Exercise instructions. Would you please return the lines of the entries below starting at the line that has "Continua senza accettare (978, 894)" and ending at the line that has "La redazione (119, 974)", both included, exactly as they are?

Data.
-- -- --
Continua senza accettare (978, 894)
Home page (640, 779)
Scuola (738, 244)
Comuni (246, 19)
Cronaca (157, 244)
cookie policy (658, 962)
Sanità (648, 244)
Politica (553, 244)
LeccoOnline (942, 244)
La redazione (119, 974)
-- -- --
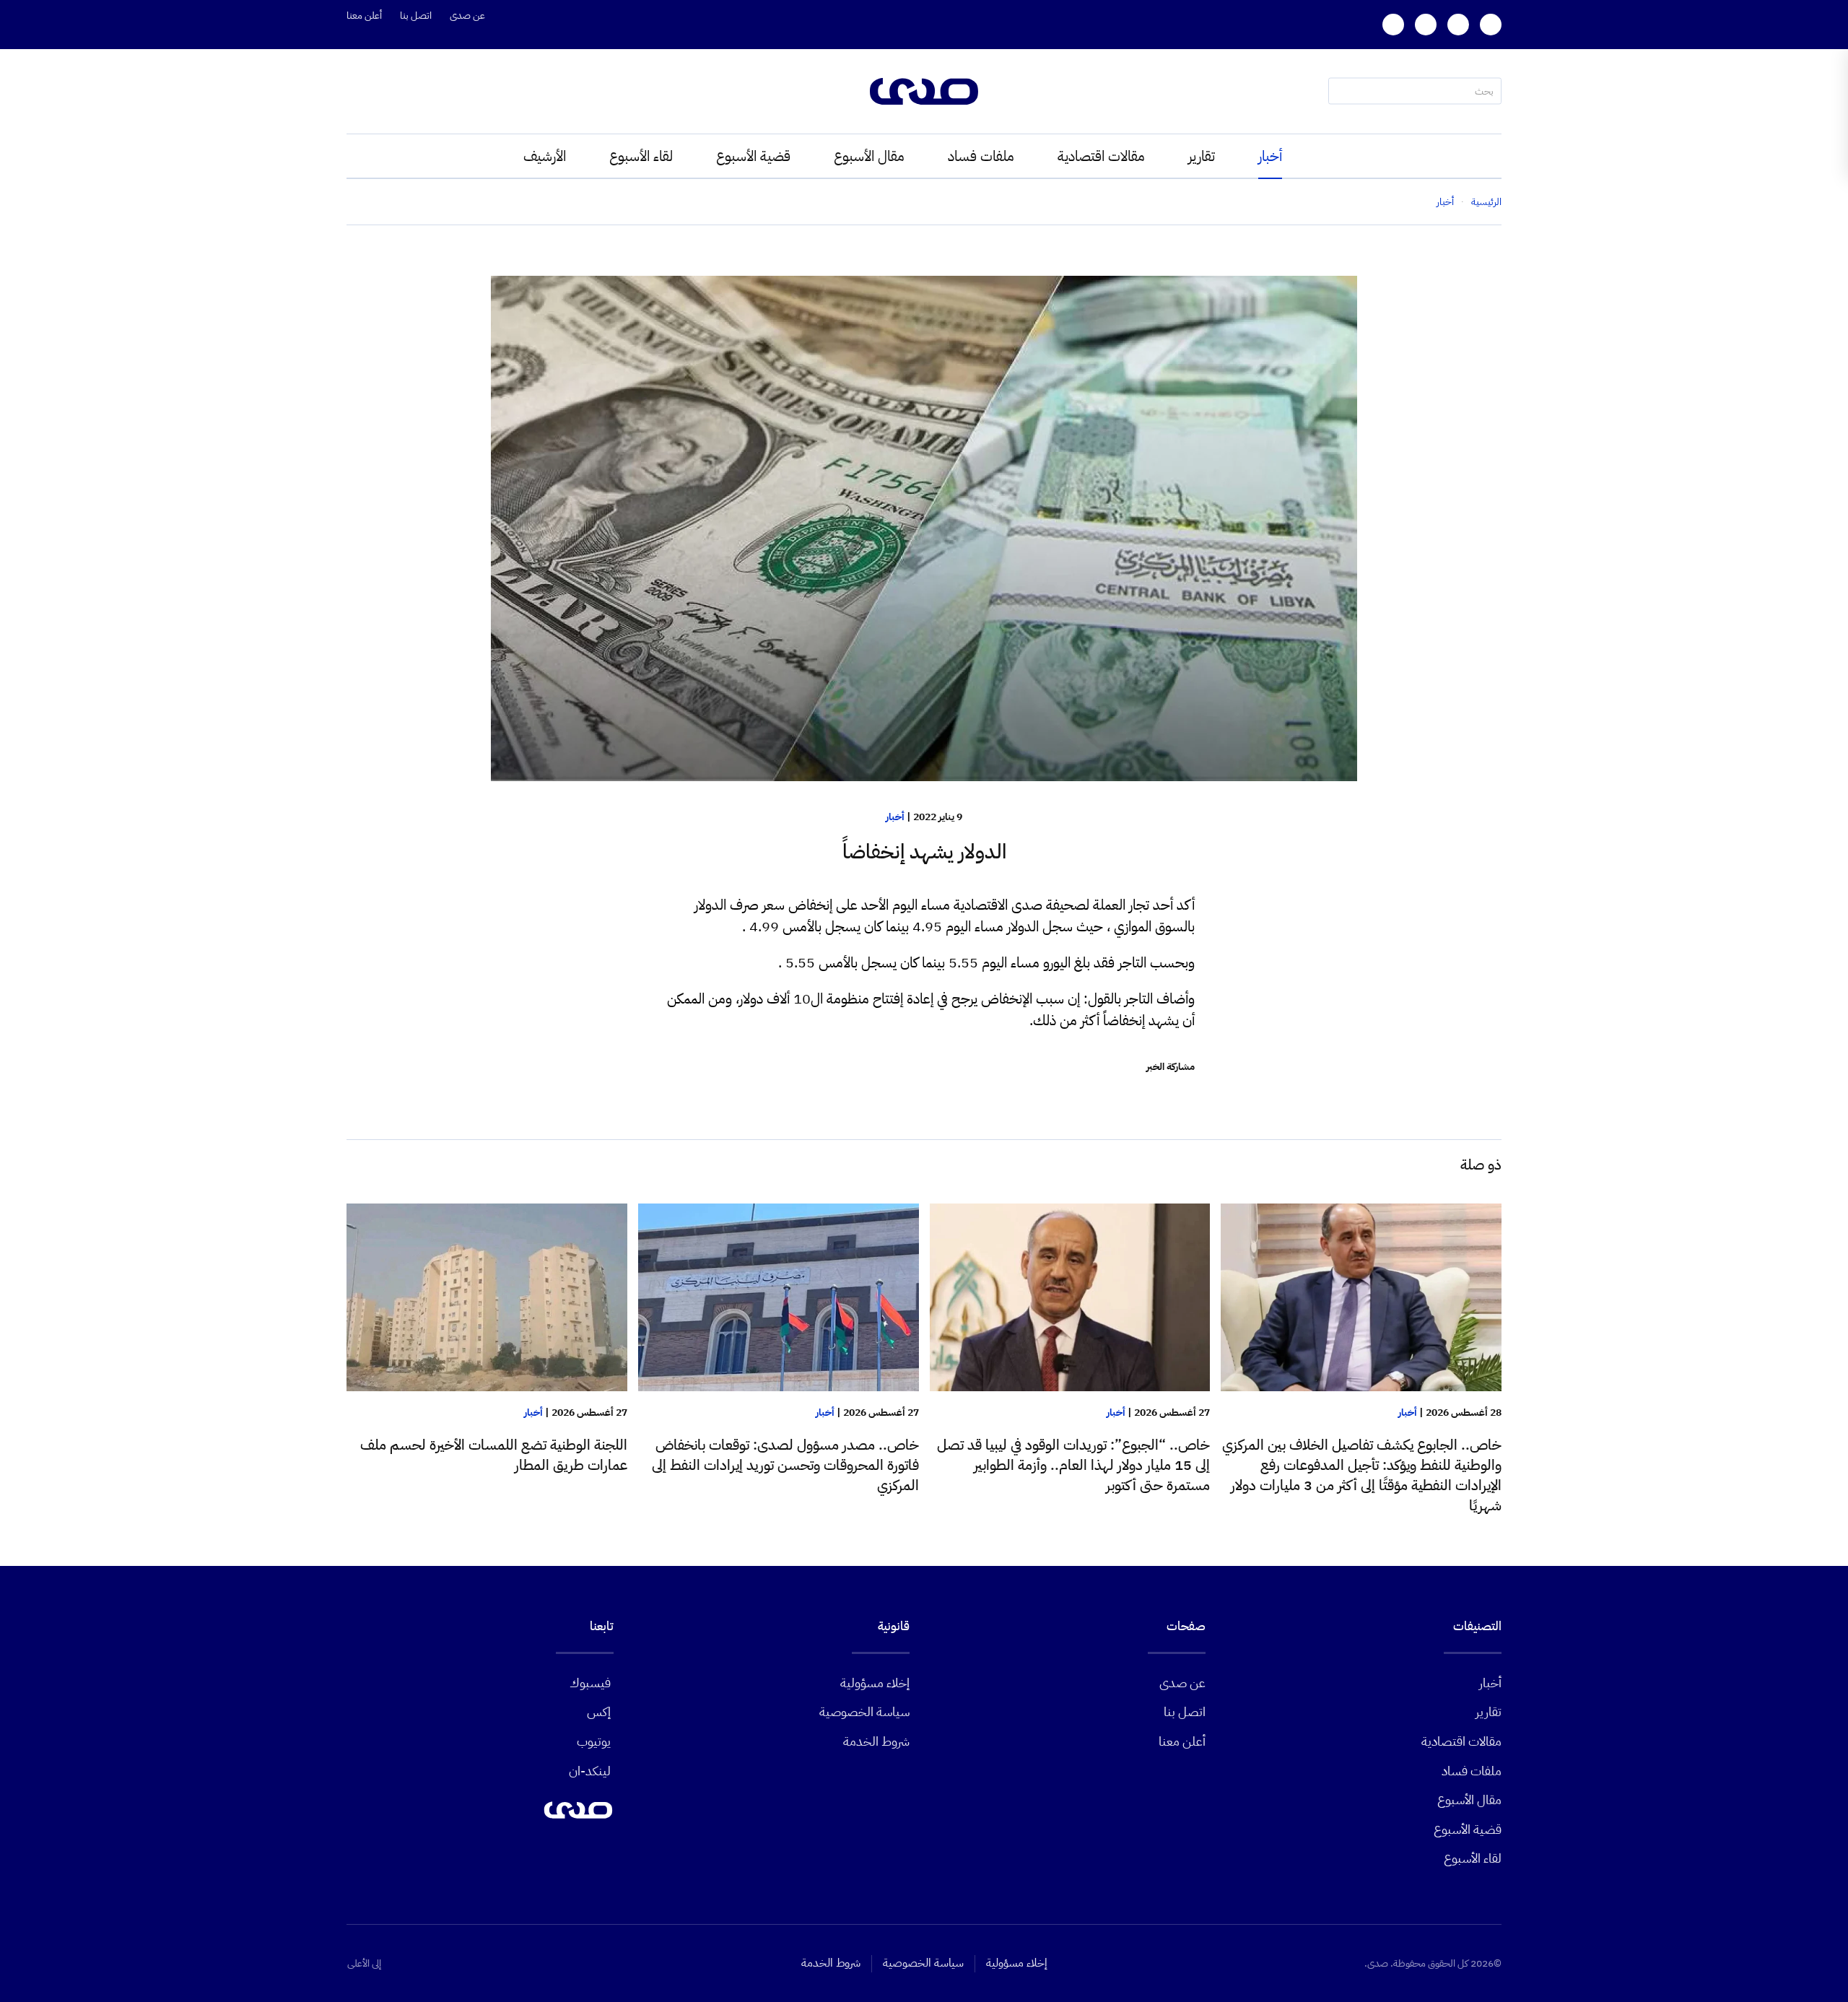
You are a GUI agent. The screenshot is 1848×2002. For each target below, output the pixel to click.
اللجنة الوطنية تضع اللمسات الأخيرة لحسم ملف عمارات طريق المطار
-- -- --
Exercise output.
Continua senza accettare (978, 894)
Home page (640, 779)
Scuola (738, 244)
Comuni (246, 19)
Cronaca (157, 244)
cookie policy (658, 962)
Sanità (648, 244)
Politica (553, 244)
LeccoOnline (942, 244)
La redazione (119, 974)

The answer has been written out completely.